Gov. Jerry Brown signs an extension of California's cap-and-trade program in July. (Eric Risberg / Associated Press)
Gov. Jerry Brown signs an extension of California's cap-and-trade program in July. (Eric Risberg / Associated Press)

Although California’s cap-and-trade program was designed to combat climate change, a new analysis predicts it could also provide significant cash — as much as $8 billion in a decade’s time — for state and regional programs.

The report issued Tuesday by the independent Legislative Analyst’s Office projects a wide range of revenue generated by the sale of permits for companies to emit greenhouse gases beyond a state-ordered emissions cap. The most recent auction of those emission permits brought in more than $800 million.
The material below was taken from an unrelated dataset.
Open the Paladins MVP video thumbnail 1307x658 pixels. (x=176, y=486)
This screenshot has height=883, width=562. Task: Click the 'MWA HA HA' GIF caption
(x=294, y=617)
The analysis warns that annual cap-and-trade revenue beyond 2020 is “highly uncertain,” and offers a possible range from $2 billion in 2018 to almost $7 billion in 2030 — the final year of the program under legislation Gov. Jerry Brown signed in July.

The estimate of $8.3 billion in 2027 is the high-water mark for any year in the report. Researchers cite a number of factors that make a specific prediction impossible, including future technology that allows industries to cut greenhouse gas emissions easily and thus pass on purchasing emission allowances.

“While it is clear that there will be additional revenues to the state beyond 2020, the amount that will be generated annually is highly uncertain,” the report reads.

Money collected from the sale of pollution permits is required to be spent on programs combating climate change. A portion of the money also is earmarked for the state’s high-speed rail program.

The report urges lawmakers to provide oversight for future decisions made by the California Air Resources Board, the agency that has taken the lead on climate change efforts. In particular, the analysts warn that allowing businesses to stockpile too many permits — ones bought at current low prices — could lead to excessive greenhouse gas emissions in future years, potentially even causing the state to miss its annual benchmark as soon as 2024.